EU: AI Act and responsible AI
AILitKit supports EU schools in meeting the transparency and literacy obligations of the EU AI Act:
- AI literacy (Article 4). The Act requires providers and deployers of AI systems to ensure sufficient AI literacy among staff. AILitKit directly supports this by helping teachers build AI literacy into their practice and document staff CPD through the in-product Responsible AI for Teachers course.
- Transparency (Article 50). Every AILitKit guide is clearly labelled as AI-generated. Teachers are reminded in-product and contractually that they must review the guide before classroom use.
- Risk classification. AILitKit is a limited-risk AI system under the Act. It generates educational planning suggestions for teachers and does not make decisions about individuals.
- Article 5 (prohibited) and Annex III (high-risk) are different legal categories. AILitKit is neither. We deliberately do not engage Annex III education provisions because those concern AI used for admissions, grading, learner-progression decisions, or proctoring, which AILitKit does not do.
AILitKit also aligns with DigComp 2.2 and its updated AI-specific competencies.
US: responsible AI in schools
For US schools, AILitKit supports responsible AI use alongside existing safeguarding standards:
- ISTE Standards. Activities align with the ISTE Digital Citizen and Computational Thinker competencies.
- AI4K12 Five Big Ideas. Guides can be mapped to Perception, Representation and Reasoning, Learning, Natural Interaction, and Societal Impact.
- District policies.
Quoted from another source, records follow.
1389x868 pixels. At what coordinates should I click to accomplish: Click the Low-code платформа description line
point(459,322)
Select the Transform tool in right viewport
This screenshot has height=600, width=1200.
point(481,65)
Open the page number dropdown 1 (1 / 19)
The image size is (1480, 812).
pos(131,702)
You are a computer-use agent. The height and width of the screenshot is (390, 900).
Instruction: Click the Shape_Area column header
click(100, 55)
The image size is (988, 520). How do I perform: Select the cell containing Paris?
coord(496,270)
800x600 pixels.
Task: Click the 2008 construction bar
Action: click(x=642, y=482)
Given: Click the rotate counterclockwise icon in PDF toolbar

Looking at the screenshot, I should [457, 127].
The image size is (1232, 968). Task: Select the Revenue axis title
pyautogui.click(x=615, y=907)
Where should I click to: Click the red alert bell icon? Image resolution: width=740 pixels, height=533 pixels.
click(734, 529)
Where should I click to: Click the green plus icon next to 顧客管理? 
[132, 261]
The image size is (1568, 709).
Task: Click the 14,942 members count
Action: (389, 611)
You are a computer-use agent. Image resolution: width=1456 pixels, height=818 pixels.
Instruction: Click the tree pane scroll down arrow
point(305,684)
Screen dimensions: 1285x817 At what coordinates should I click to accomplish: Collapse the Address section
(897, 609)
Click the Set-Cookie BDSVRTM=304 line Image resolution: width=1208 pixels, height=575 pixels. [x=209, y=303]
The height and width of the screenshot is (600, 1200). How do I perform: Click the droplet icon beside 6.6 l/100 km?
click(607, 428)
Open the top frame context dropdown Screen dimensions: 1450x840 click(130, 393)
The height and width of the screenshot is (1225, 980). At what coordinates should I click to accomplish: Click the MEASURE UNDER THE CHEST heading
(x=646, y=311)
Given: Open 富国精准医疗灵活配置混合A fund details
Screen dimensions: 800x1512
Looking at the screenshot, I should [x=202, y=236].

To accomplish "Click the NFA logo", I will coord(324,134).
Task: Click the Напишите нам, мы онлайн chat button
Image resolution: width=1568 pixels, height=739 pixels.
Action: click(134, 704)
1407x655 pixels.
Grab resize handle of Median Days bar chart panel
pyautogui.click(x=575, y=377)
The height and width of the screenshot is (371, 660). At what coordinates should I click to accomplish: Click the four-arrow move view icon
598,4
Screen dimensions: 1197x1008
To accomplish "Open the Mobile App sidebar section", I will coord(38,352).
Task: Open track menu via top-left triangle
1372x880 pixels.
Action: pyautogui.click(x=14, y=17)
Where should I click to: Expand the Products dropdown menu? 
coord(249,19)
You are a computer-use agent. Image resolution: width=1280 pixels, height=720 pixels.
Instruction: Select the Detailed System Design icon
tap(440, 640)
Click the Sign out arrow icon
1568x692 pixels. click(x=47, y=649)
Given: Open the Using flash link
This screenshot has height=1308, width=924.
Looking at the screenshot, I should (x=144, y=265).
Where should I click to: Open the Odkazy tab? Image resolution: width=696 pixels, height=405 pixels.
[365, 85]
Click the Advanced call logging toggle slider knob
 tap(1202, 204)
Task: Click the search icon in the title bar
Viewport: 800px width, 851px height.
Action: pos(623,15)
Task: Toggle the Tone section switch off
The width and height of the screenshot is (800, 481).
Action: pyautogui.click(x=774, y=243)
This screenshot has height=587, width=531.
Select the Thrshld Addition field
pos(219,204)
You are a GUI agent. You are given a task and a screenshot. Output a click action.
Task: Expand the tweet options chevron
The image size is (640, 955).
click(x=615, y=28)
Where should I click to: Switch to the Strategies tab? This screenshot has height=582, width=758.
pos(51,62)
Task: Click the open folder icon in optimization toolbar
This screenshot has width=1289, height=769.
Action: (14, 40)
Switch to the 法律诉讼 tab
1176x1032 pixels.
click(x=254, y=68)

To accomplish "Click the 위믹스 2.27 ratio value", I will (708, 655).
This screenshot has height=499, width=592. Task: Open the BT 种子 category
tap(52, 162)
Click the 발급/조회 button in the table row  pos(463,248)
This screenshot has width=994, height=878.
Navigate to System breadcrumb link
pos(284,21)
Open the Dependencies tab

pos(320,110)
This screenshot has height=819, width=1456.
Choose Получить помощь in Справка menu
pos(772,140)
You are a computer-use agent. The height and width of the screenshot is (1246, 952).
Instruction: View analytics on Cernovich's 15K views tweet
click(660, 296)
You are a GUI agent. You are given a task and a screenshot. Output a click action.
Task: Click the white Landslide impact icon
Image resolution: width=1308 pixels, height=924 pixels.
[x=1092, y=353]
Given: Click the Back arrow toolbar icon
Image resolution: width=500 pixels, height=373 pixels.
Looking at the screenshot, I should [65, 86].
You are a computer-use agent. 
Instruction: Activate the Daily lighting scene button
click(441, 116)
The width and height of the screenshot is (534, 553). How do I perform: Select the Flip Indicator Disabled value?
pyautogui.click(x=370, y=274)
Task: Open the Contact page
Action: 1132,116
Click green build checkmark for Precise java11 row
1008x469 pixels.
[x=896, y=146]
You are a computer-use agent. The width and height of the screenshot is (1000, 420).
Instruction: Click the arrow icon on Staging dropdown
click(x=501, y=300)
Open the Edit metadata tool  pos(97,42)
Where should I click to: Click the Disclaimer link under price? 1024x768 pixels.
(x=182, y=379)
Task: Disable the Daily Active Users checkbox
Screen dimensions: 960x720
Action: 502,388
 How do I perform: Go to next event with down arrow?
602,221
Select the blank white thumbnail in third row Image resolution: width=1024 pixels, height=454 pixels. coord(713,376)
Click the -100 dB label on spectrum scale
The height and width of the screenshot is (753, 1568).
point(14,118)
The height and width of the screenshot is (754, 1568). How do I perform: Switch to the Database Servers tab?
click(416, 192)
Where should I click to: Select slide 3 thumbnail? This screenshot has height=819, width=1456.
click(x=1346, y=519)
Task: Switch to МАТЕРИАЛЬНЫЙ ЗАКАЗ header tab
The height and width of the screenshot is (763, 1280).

Activities should be delivered in accordance with your district's acceptable use policy and any state-specific AI guidance.
- No student data. AILitKit collects no student data, supporting compliance with FERPA and COPPA by design. See our US Privacy and Compliance page.
UAE: MoE, KHDA, ADEK, and Wadeema's Law alignment
AILitKit supports UAE schools in meeting the Ministry of Education AI literacy mandates effective from the 2025-26 academic year, and in operating within the relevant regional regulators:
- MoE AI Curriculum. The UAE mandates AI literacy integration across all K-12 subjects. AILitKit generates guides mapped to the MoE's seven AI domains.
- KHDA AI Literacy (Dubai). Dubai private schools under KHDA jurisdiction can use AILitKit guides aligned to the KHDA AI Literacy Framework, launched February 2026.
- ADEK (Abu Dhabi). Schools under ADEK jurisdiction receive guides framed against ADEK's curriculum and safeguarding expectations.
- Wadeema's Law (Federal Law No. 3 of 2016). Safeguarding framings in AILitKit guides reference Wadeema's Law and the UAE National Child Protection Policy in place of UK statutory references when the school is operating in the UAE.
- Teacher-led approach. Activities are designed for teacher-led delivery, in line with MoE guidance that AI tools in schools should be supervised by qualified educators.
- Data protection. AILitKit's data practices align with UAE PDPL requirements. See our UAE Data Protection page.
Review cadence
This statement is reviewed at least every six months and immediately after any change to the safeguarding gate, the classifier model, the admin-visibility surface, or the statutory frameworks named above. The “Last updated” date at the top of this page records the most recent revision.